I have a big data.frame of time-series (>5*10^6 rows) (df_ts
) and a smaller data.frame with manual adjustments for the time-series (df_adj
):
# Example data
sq1 <- seq.Date(as.Date("2017-01-01"), as.Date("2017-01-15"),by = "days")

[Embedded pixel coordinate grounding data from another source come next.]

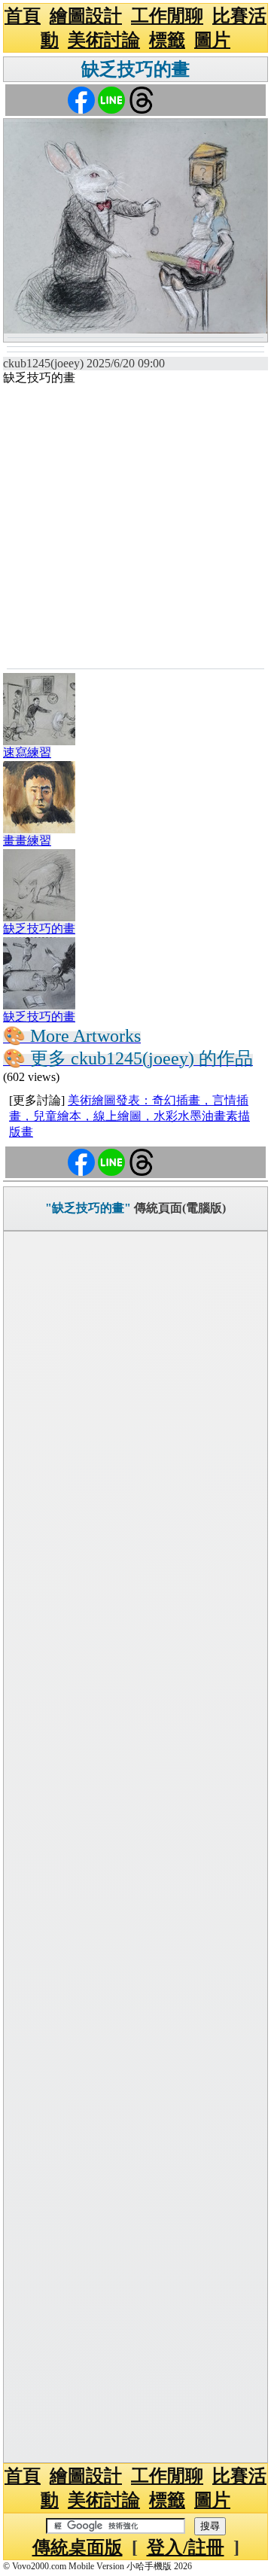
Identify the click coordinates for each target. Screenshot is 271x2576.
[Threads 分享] (141, 99)
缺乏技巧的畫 (135, 69)
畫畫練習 (27, 840)
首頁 (23, 16)
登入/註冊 (185, 2547)
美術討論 (104, 40)
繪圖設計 (86, 16)
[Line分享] (111, 99)
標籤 (167, 40)
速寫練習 (27, 752)
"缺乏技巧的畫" (88, 1207)
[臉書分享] (81, 99)
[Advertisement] (135, 525)
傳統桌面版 (77, 2547)
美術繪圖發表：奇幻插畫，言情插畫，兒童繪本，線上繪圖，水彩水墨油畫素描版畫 (129, 1116)
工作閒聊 (167, 16)
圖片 (212, 40)
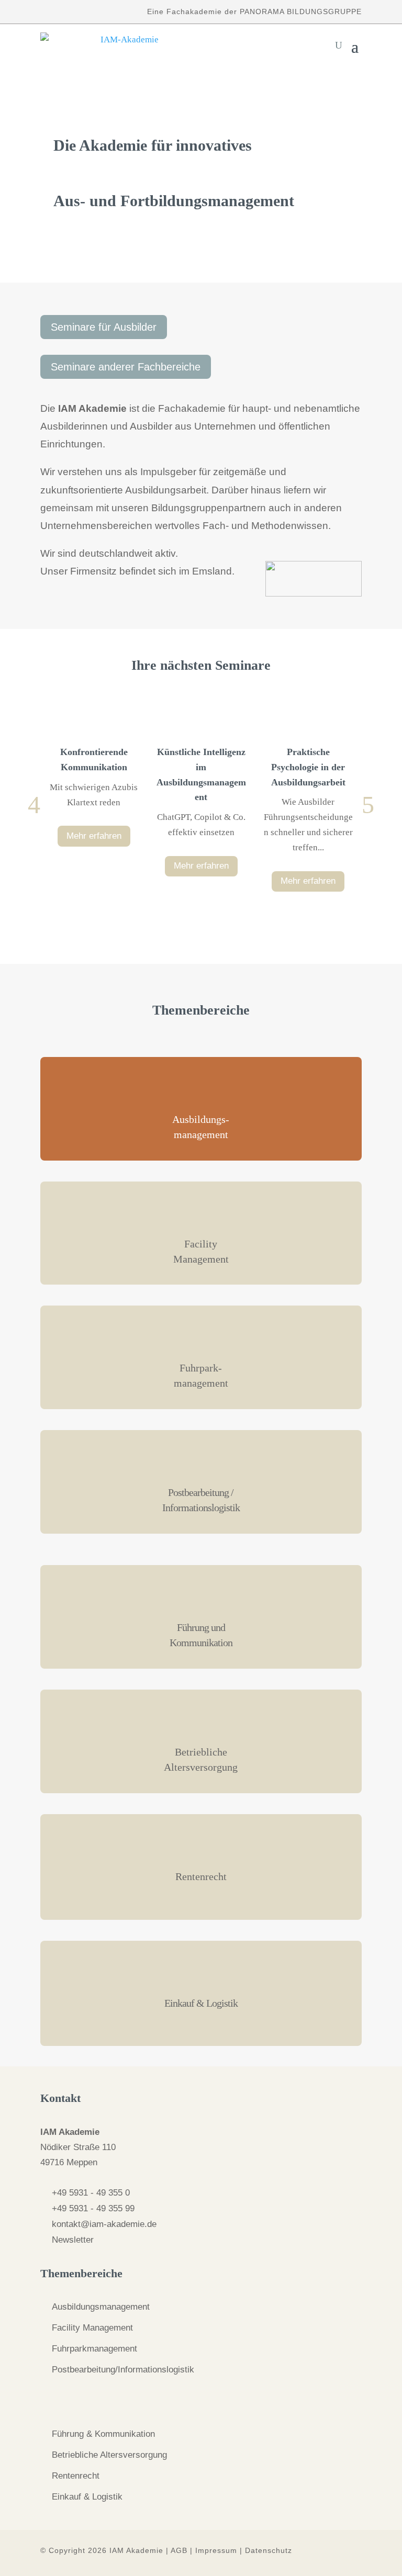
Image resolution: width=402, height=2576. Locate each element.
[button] (34, 805)
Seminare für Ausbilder (104, 327)
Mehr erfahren (93, 835)
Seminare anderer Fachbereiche (125, 367)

df_ts <- data.frame(Station = rep(c("A", "B"), each = length(sq1)),
Date = rep(sq1, 2),
Value = rnorm(n = 2* length(sq1)),
ValueAdj = 0)
df_adj <- data.frame(Station = c("A", "A", "B"),
Start = as.Date(c("2017-01-02", "2017-01-10", "2017-01-05")),
End = as.Date(c("2017-01-02", "2017-01-13", "2017-01-05")),
Adj = c(NA, 0.5, -0.6))
Time-steps are not necessary equal as in the example data
I want to change df_ts$ValueAdj
to values from df_adj$Adj
for periods defined by df_adj$Start
and df_adj$End
. Dates are inclusive and values in df_adj$Adj
are numeric or NA.
Below is my solution with a for
loop:
for(i in 1:nrow(df_adj)){
df_ts[df_ts$Station == df_adj$Station[i] &
df_ts$Date >= df_adj$Start[i] &
df_ts$Date <= df_adj$End[i], "ValueAdj"] <-
df_adj$Adj[i]
}
Returns:
Station Date Value ValueAdj
1 A 2017-01-01 -1.9049554 0.0
2 A 2017-01-02 -0.8111702 NA
3 A 2017-01-03 1.3240043 0.0
4 A 2017-01-04 0.6156368 0.0
5 A 2017-01-05 1.0916690 0.0
6 A 2017-01-06 0.3066049 0.0
7 A 2017-01-07 -0.1101588 0.0
8 A 2017-01-08 -0.9243128 0.0
9 A 2017-01-09 1.5929138 0.0
10 A 2017-01-10 0.0450106 0.5
11 A 2017-01-11 -0.7151284 0.5
12 A 2017-01-12 0.8652231 0.5
13 A 2017-01-13 1.0744410 0.5
14 A 2017-01-14 1.8956548 0.0
15 A 2017-01-15 -0.6029973 0.0
16 B 2017-01-01 -0.3908678 0.0
17 B 2017-01-02 -0.4162220 0.0
18 B 2017-01-03 -0.3756574 0.0
19 B 2017-01-04 -0.3666309 0.0
20 B 2017-01-05 -0.2956775 -0.6
21 B 2017-01-06 1.4418204 0.0
22 B 2017-01-07 -0.6975383 0.0
23 B 2017-01-08 -0.3881675 0.0
24 B 2017-01-09 0.6525365 0.0
25 B 2017-01-10 1.1247724 0.0
26 B 2017-01-11 -0.7721108 0.0
27 B 2017-01-12 -0.5080862 0.0
28 B 2017-01-13 0.5236206 0.0
29 B 2017-01-14 1.0177542 0.0
30 B 2017-01-15 -0.2511646 0.0
I am looking for a neater (and faster) solution preferably with dplyr/tidyr. The solution with join %>% filter %>% select
like in the here doesn't work in my case because replacement value could also be NA. I am also not sure how would that perform on a big data.frame.